GABA and glutamate in the preterm neonatal brain: In-vivo measurement by magnetic resonance spectroscopy

• Published in: NeuroImage (Orlando, Fla.) Vol. 238; p. 118215
• Main Authors: Basu, Sudeepta K., Pradhan, Subechhya, du Plessis, Adre J., Ben-Ari, Yehezkel, Limperopoulos, Catherine
• Format: Journal Article
• Language: English
• Published: United States Elsevier Inc 01.09.2021; Elsevier Limited; Elsevier
• Subjects: Autopsy; Brain; Brain - metabolism; Brain injury; Cognitive ability; gamma-Aminobutyric Acid - metabolism; Gestation; Glutamatergic transmission; Glutamic Acid - metabolism; Humans; Infant, Newborn; Infant, Premature - metabolism; Infants; Magnetic Resonance Spectroscopy; Medical imaging; Metabolism; Neonates; Neuroimaging; Neurons; Neurotransmitters; Newborn babies; Premature birth; Spectrum analysis; γ-Aminobutyric acid
• ISSN: 1053-8119; 1095-9572
• DOI: 10.1016/j.neuroimage.2021.118215

•GABA and glutamate play a crucial role in fetal neonatal brain development and injury.•1H-MRS GABA and glutamate measurement in the neonatal brain is challenging but feasible.•Guidelines are needed for optimization of neonatal j-difference editing studies.•We review the special considerations needed for interpretation of neonatal data.•Integration of multi-modal imaging with EEG will enhance functional understanding. Cognitive and behavioral disabilities in preterm infants, even without obvious brain injury on conventional neuroimaging, underscores a critical need to identify the subtle underlying microstructural and biochemical derangements. The gamma-aminobutyric acid (GABA) and glutamatergic neurotransmitter systems undergo rapid maturation during the crucial late gestation and early postnatal life, and are at-risk of disruption after preterm birth.
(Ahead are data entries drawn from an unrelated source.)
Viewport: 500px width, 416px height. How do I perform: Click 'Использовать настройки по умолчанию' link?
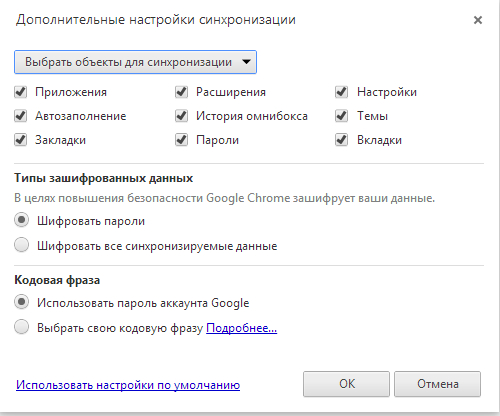pyautogui.click(x=128, y=385)
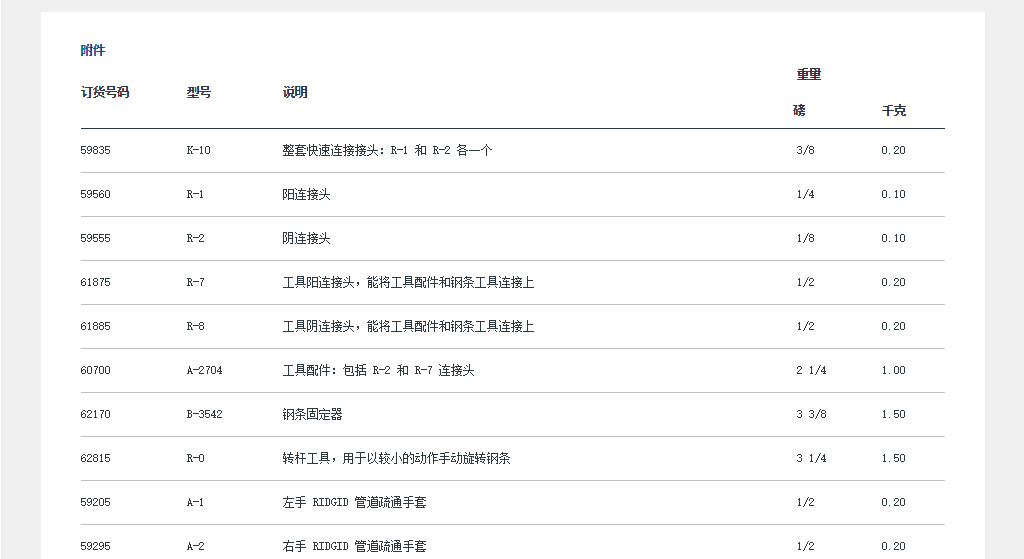Viewport: 1024px width, 559px height.
Task: Click the 重量 column header
Action: [809, 74]
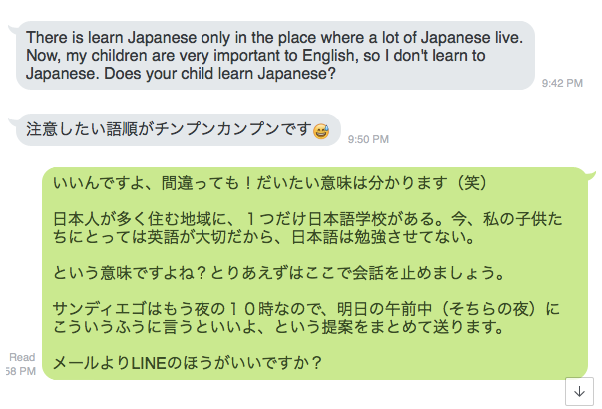
Task: Click the paragraph starting 日本人が多く住む地域に
Action: tap(308, 228)
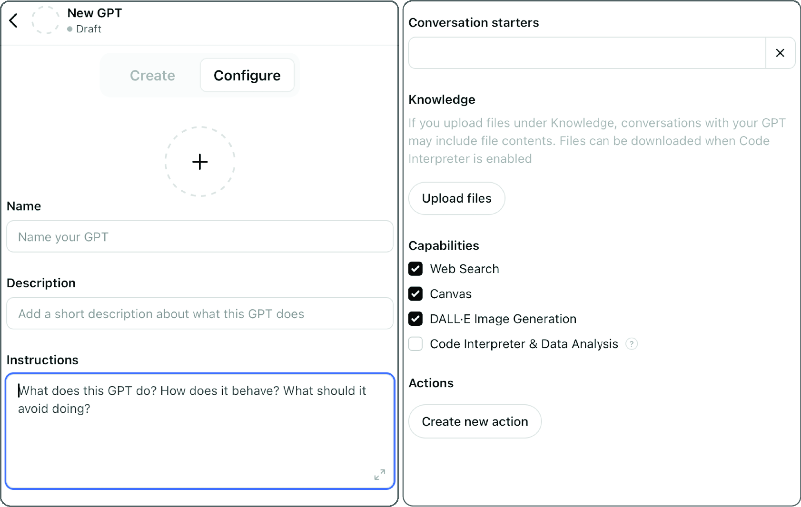The width and height of the screenshot is (801, 507).
Task: Click the Draft status indicator
Action: [x=84, y=29]
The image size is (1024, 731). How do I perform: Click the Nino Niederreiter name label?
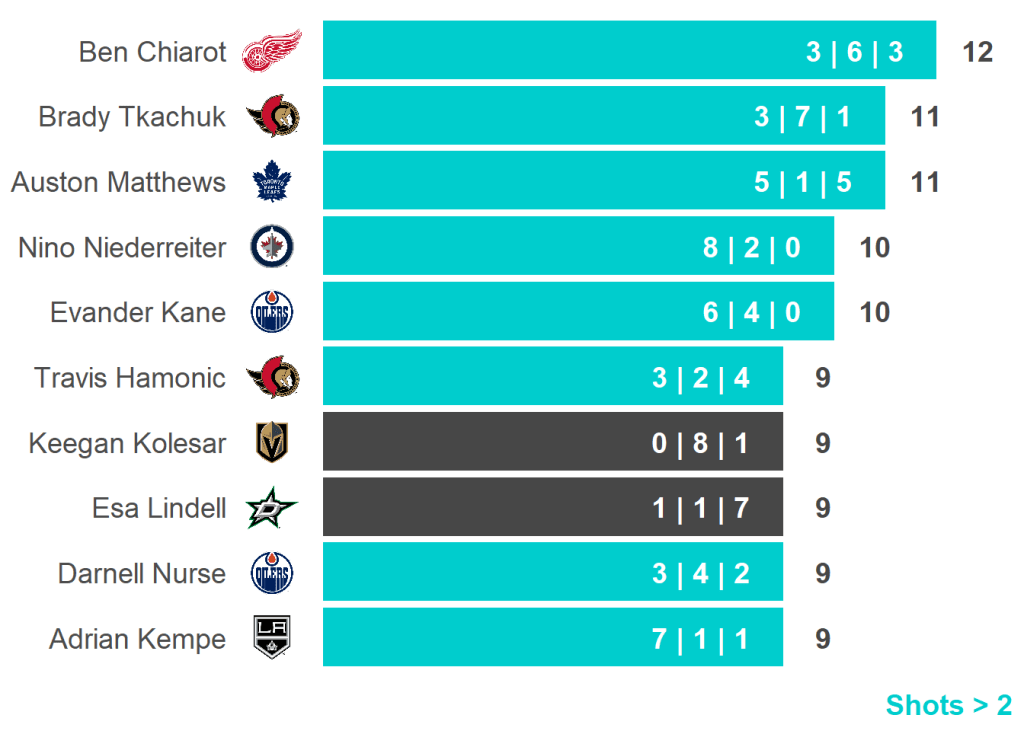[122, 248]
Animal and human autopsy studies provide the bulk of current understanding since non-invasive specialized proton magnetic resonance spectroscopy (1H-MRS) to measure GABA and glutamate are not routinely available for this vulnerable population due to logistical and technical challenges. We review the specialized 1H-MRS techniques including MEscher-GArwood Point Resolved Spectroscopy (MEGA-PRESS), special challenges and considerations needed for interpretation of acquired data from the developing brain of preterm infants. We summarize the limited in-vivo preterm data, highlight the gaps in knowledge, and discuss future directions for optimal integration of available in-vivo approaches to understand the influence of GABA and glutamate on neurodevelopmental outcomes after preterm birth.